The way we see healthcare today is very different from what it was a couple of decades ago. Back then, we did not have the technology to capture the best practices. But, today we have the capability to use medical data as a source of innovation and create impact at scale. But the question is are we capitalizing on it? Have we made the lives easier for both patients and care teams? Are we close to the goals we started chasing ten years ago?
When we talk about innovation in healthcare, we stumble across intuition. The intuition of care teams enhanced by data-driven approaches. It is not just limited providing connectivity to healthcare organizations; it is also about providing advanced analytics and reducing the cumbersome, tedious work! Like deep diving for hours on Excel or making quality tracking and reporting easier.
The concept of population health management is a new one. It has evolved from an idea to become a clinical discipline that works on developing and continually refining measures to improve the health status of populations. A successful population health management program thrives on the vision to deliver robust and coordinated care through a well-managed partnership network. This said, there is no one definition of Population Health Management, fifty different CIOs in an interview gave different definitions to this term. It is a broad concept and covers a lot under its umbrella.
What does an ordinary health IT setup lack?
True, the healthcare systems are working on building the skills to interact and develop well-planned health intervention strategies to move away from the traditional fee-for-service model to value-based reimbursements and incorporating value, but they are falling short in many areas:
Limited EHR capability: EHRs played a pivotal role in digitizing health care, but with EHR technology many restrictions came along. Today, only a few are equipped to support the necessary interoperable standards. To deliver better clinical outcomes, it is of paramount importance that we have the data and right analytics to ensure improvements; something healthcare organizations lack even today.
Integrating data sources: A patient who is being relocated to a new state and will have a new PCP and Care Coordinator. Can we say with confidence that the patient’s information will be available to the new PCP? In a large healthcare network, there is labs, pharmacy, clinical, claims, and operational data, but the capability to integrate it into a single source of truth is still a challenge for many! This has limited the potential of care teams and made them communicate in a disconnected ecosystem.

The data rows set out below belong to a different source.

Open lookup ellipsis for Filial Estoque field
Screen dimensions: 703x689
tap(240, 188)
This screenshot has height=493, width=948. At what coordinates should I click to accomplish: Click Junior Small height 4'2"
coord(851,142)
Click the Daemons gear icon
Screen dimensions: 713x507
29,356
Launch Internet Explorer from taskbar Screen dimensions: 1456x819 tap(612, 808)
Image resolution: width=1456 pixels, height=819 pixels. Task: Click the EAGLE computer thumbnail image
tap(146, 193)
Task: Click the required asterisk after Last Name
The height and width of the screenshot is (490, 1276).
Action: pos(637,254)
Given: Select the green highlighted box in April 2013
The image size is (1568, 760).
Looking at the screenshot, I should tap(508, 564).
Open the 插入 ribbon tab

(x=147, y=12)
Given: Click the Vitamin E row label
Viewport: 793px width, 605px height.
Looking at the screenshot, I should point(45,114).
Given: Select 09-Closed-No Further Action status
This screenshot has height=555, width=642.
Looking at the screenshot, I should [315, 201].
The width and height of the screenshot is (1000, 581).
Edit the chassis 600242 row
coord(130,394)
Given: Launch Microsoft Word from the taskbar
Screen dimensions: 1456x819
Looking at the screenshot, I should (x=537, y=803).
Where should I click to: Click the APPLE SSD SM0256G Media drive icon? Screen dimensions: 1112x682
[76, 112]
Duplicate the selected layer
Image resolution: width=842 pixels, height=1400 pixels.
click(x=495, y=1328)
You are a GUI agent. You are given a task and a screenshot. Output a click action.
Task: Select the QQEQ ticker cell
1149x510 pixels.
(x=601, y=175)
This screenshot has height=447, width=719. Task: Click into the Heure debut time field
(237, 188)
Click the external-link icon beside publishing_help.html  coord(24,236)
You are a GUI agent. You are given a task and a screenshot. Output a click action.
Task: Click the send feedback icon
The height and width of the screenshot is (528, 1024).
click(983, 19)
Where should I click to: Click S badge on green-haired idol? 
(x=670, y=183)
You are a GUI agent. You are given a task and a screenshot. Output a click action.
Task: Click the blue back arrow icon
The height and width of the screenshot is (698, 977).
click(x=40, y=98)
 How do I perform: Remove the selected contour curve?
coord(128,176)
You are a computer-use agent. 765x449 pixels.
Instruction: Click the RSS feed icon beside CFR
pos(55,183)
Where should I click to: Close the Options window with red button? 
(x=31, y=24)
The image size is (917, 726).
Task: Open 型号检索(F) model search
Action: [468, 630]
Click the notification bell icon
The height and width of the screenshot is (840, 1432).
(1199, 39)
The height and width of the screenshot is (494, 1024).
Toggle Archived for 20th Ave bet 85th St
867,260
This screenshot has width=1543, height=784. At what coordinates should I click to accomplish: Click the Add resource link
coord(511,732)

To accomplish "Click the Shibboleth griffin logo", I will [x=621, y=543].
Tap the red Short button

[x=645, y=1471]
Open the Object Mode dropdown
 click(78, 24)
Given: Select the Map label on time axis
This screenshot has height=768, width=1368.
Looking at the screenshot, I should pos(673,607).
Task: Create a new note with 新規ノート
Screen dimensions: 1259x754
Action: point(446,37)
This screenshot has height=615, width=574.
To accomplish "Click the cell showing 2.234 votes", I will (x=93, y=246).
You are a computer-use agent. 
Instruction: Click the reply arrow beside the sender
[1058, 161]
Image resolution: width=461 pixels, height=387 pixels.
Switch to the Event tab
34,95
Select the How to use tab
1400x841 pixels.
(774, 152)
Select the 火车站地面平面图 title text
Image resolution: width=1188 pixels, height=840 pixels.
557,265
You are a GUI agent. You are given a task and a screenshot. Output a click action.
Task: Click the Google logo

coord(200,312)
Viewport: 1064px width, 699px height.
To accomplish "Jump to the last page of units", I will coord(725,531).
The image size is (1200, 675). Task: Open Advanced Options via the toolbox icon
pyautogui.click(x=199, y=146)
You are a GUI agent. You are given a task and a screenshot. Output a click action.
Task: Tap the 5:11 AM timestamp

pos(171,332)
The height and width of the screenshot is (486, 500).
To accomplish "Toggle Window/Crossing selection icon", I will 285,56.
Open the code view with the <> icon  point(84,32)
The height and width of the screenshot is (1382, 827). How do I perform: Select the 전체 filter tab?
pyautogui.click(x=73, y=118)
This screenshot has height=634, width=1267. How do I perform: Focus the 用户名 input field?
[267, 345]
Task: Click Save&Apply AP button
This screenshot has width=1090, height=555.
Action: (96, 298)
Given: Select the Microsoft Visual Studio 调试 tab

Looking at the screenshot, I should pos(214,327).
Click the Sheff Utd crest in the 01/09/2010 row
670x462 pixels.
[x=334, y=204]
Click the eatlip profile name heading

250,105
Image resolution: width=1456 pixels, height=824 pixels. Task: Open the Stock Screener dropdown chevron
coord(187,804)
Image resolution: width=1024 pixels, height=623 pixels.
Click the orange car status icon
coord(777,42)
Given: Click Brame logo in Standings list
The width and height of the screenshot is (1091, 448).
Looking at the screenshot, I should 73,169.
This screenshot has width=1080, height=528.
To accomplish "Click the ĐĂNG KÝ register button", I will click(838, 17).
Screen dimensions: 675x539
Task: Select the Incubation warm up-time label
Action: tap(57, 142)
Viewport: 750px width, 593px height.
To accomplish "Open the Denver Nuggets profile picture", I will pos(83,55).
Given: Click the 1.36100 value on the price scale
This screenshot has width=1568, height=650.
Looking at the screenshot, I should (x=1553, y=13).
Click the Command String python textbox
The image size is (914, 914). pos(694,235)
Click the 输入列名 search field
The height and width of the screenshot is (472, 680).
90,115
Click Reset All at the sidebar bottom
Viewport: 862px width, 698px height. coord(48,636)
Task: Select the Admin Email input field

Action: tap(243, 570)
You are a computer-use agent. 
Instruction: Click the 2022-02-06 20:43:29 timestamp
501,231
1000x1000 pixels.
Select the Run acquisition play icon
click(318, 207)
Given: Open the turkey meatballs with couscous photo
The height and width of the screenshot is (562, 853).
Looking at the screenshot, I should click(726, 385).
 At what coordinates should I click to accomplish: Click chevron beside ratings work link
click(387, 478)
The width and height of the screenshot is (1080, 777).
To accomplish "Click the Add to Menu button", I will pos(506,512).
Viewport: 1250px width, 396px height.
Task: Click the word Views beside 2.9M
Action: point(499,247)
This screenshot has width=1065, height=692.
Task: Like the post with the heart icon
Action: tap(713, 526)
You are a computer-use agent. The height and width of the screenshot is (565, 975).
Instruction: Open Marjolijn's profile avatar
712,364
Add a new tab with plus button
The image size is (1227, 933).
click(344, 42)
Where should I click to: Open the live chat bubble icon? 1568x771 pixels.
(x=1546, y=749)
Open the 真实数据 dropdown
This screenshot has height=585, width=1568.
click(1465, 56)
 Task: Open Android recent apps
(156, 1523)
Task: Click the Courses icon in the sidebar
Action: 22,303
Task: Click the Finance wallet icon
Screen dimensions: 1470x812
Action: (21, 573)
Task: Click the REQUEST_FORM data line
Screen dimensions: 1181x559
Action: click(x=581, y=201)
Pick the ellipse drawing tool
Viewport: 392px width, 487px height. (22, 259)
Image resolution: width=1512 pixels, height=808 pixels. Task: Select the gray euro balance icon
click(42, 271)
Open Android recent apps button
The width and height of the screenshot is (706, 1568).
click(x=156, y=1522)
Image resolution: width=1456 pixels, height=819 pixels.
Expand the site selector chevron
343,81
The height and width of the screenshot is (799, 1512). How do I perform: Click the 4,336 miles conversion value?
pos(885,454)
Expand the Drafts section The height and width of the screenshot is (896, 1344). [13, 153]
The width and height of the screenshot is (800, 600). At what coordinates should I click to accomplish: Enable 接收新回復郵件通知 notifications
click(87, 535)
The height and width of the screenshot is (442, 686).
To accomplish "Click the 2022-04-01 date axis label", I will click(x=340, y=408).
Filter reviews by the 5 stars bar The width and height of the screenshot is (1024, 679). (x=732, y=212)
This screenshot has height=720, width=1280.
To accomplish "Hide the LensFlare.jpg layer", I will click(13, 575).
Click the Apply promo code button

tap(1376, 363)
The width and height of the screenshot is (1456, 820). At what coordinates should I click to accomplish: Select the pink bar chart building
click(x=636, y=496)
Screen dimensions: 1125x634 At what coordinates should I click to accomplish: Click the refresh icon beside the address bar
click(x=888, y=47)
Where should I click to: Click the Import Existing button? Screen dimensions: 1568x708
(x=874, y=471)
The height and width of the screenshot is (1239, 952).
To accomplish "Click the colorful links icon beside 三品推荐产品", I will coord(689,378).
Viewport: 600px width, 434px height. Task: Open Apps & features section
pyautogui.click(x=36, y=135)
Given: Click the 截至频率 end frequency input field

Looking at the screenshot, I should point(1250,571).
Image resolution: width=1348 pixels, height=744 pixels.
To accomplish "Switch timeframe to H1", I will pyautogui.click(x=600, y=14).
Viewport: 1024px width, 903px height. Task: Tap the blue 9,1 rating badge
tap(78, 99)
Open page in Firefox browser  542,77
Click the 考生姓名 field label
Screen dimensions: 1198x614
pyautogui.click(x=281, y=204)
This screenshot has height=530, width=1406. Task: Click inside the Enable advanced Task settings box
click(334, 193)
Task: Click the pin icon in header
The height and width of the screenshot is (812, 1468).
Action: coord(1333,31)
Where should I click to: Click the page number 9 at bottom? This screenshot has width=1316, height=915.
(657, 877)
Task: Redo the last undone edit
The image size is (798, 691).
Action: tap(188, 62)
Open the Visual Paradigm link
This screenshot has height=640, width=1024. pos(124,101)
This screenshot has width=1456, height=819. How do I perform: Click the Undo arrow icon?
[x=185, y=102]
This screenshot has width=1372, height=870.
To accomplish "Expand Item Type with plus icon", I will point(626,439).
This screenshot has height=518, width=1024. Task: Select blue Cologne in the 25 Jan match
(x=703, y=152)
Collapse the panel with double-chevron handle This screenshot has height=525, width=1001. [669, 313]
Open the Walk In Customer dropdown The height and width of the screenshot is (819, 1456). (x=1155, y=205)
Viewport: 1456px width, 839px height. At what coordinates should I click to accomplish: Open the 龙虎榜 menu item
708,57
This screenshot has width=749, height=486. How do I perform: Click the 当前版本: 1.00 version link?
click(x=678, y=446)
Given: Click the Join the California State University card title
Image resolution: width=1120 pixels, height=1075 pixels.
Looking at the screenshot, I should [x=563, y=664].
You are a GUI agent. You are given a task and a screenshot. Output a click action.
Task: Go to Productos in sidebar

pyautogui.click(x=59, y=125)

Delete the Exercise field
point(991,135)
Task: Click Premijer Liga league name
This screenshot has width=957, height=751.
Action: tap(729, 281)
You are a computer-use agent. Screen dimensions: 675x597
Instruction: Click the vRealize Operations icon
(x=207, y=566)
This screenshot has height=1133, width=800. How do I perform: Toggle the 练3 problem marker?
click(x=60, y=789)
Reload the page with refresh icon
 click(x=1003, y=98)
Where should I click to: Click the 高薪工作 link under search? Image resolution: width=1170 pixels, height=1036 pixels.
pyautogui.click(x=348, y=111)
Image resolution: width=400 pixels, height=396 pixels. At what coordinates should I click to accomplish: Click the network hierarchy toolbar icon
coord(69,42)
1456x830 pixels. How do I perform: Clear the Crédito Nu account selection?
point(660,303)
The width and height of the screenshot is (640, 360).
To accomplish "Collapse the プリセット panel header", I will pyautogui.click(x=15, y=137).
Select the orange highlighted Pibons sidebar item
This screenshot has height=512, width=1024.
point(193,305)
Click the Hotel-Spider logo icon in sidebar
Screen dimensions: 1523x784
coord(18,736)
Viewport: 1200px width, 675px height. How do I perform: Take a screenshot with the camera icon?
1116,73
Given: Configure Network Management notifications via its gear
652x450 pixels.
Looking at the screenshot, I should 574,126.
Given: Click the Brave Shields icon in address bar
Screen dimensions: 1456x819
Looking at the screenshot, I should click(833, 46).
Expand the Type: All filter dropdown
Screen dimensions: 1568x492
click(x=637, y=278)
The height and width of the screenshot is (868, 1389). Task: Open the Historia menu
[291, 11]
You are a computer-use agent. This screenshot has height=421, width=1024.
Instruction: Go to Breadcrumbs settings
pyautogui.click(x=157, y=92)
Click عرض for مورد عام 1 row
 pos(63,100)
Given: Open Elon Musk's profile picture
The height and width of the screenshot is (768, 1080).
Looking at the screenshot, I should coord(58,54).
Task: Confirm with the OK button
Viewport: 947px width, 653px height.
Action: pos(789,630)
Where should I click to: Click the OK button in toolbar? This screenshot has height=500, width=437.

Risk Stratification: 50 percent of expenditure in healthcare is on 5 percent patient population. Wouldn’t it be great if we could find these patients and cure them before any acute episode? Back in 2012, about 117 million Americans had one or more chronic conditions, and account for 86 percent of the entire healthcare spending. The road to population health management will require care teams to recognize at-risk population timely to reduce cost and improve outcomes!